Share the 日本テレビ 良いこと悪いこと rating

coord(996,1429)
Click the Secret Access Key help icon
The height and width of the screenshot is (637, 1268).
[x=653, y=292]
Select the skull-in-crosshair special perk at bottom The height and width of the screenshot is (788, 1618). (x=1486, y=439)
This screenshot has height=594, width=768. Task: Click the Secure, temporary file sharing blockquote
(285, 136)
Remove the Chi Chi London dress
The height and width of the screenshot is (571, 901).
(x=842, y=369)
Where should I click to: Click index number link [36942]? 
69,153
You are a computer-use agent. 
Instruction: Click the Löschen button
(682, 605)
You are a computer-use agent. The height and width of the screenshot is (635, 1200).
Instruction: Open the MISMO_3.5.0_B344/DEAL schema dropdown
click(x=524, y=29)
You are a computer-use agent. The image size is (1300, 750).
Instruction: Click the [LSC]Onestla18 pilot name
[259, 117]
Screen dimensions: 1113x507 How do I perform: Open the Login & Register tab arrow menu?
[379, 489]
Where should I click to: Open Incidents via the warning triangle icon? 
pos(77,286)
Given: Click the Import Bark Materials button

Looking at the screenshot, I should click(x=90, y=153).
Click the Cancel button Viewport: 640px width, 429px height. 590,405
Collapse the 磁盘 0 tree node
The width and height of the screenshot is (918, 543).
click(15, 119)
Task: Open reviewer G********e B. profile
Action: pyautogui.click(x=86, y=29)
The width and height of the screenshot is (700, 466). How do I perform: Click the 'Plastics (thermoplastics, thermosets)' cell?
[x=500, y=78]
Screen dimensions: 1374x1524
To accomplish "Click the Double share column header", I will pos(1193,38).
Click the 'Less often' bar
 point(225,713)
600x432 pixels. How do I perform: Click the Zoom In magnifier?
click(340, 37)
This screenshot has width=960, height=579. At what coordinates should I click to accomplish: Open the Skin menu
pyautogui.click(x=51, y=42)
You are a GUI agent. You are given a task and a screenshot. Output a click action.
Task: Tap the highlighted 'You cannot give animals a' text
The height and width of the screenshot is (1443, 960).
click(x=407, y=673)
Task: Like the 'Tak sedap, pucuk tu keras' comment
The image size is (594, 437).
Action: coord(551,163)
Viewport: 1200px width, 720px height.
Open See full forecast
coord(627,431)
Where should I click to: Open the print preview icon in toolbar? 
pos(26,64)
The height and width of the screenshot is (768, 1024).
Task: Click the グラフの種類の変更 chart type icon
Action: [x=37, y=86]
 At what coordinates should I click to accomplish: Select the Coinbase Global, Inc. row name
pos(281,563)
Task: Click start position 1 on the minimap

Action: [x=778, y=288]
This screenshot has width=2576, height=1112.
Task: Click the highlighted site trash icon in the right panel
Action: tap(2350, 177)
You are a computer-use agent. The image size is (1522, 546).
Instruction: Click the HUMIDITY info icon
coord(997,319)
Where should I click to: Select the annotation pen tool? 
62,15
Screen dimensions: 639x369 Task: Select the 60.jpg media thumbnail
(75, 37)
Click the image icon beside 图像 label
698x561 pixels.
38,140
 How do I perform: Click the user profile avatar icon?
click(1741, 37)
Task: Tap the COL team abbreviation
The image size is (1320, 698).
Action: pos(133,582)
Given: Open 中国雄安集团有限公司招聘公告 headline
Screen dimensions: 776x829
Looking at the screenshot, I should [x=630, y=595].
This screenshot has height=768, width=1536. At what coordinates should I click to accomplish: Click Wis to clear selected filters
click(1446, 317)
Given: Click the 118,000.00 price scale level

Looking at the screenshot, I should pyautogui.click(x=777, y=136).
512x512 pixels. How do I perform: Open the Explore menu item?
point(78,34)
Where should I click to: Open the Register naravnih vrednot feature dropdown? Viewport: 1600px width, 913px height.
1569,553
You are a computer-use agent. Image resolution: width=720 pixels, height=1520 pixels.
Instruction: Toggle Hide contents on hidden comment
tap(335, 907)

Directions for this task:
Could you copy exactly the lines from the one containing "This screenshot has width=960, height=579." through the end of the records above, and nothing more?

Task answer:
This screenshot has width=960, height=579. At what coordinates should I click to accomplish: Open the Skin menu
pyautogui.click(x=51, y=42)
You are a GUI agent. You are given a task and a screenshot. Output a click action.
Task: Tap the highlighted 'You cannot give animals a' text
The height and width of the screenshot is (1443, 960).
click(x=407, y=673)
Task: Like the 'Tak sedap, pucuk tu keras' comment
The image size is (594, 437).
Action: coord(551,163)
Viewport: 1200px width, 720px height.
Open See full forecast
coord(627,431)
Where should I click to: Open the print preview icon in toolbar? 
pos(26,64)
The height and width of the screenshot is (768, 1024).
Task: Click the グラフの種類の変更 chart type icon
Action: [x=37, y=86]
 At what coordinates should I click to accomplish: Select the Coinbase Global, Inc. row name
pos(281,563)
Task: Click start position 1 on the minimap

Action: [x=778, y=288]
This screenshot has width=2576, height=1112.
Task: Click the highlighted site trash icon in the right panel
Action: tap(2350, 177)
You are a computer-use agent. The image size is (1522, 546).
Instruction: Click the HUMIDITY info icon
coord(997,319)
Where should I click to: Select the annotation pen tool? 
62,15
Screen dimensions: 639x369 Task: Select the 60.jpg media thumbnail
(75, 37)
Click the image icon beside 图像 label
698x561 pixels.
38,140
 How do I perform: Click the user profile avatar icon?
click(1741, 37)
Task: Tap the COL team abbreviation
The image size is (1320, 698).
Action: pos(133,582)
Given: Open 中国雄安集团有限公司招聘公告 headline
Screen dimensions: 776x829
Looking at the screenshot, I should [x=630, y=595].
This screenshot has height=768, width=1536. At what coordinates should I click to accomplish: Click Wis to clear selected filters
click(1446, 317)
Given: Click the 118,000.00 price scale level

Looking at the screenshot, I should pyautogui.click(x=777, y=136).
512x512 pixels. How do I perform: Open the Explore menu item?
point(78,34)
Where should I click to: Open the Register naravnih vrednot feature dropdown? Viewport: 1600px width, 913px height.
1569,553
You are a computer-use agent. Image resolution: width=720 pixels, height=1520 pixels.
Instruction: Toggle Hide contents on hidden comment
tap(335, 907)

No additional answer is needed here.